A realização do leilão específico de potência dentro de aproximadamente um ano, entretanto, só será necessária caso a contratação decorrente dos Leilões de Energia A-4 e A-5 de 2020, previstos para o mês de março, não cubram o gap de potência estimado para meados da próxima década.
“Em 2024 podemos não ter potência suficiente para o sistema, é algo que vai depender do comportamento da economia até lá e da contratação dos leilões A-4 e A-5 de 2020. O GT propôs uma solução transitória para essa questão, que não será obrigatoriamente implementada. A opção pela realização de uma leilão de potência está sendo construída agora, com a devida antecedência”, explicou Erik Rego, diretor de Estudos de Energia Elétrica da EPE.
Uma das mudanças infra-legais que podem viabilizar o leilão de potência passa por alterações na regulamentação que definiram os leilões de reserva. Entre as premissas para aquisição de potência no ano que vem, explicou Rego, está a contratação da menor garantia física possível, o rateio do pagamento por todo o mercado e a financiabilidade.
O desenho para contratação de potência para 2024 envolve a criação de métrica que permita comparar empreendimentos em função do benefício de potência ao sistema, e não no benefício energético, com o objetivo de valorar adequadamente o serviço desejado pagando a menor receita fixa possível. Além do leilão de potência, o governo poderá, ainda, recorrer a mecanismos de resposta da demanda como medida transitória para resolver o problema.
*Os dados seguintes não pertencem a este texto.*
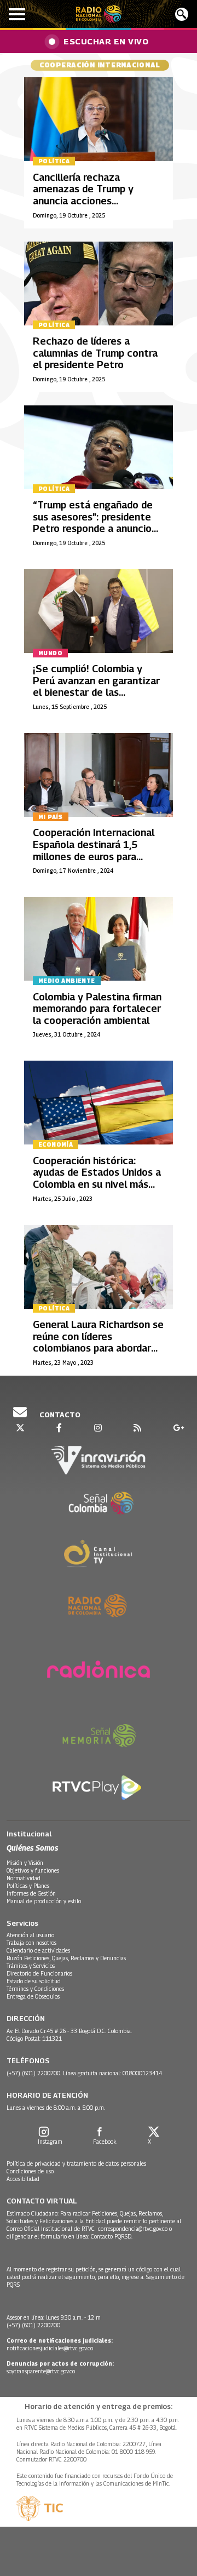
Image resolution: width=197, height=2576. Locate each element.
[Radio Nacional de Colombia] (98, 14)
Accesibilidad (23, 2179)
Em relação aos Leilões A-4 e A-5 de 2020, ambos voltados à energia existente e energia nova, o governo elenca entre os produtos candidatos a participar dos certames termelétricas 100% flexíveis, soluções de suprimento com baterias e a repotenciação e modernização de usinas hidrelétricas – cujo ganho potencial é estimado entre 5 GW e 20 GW.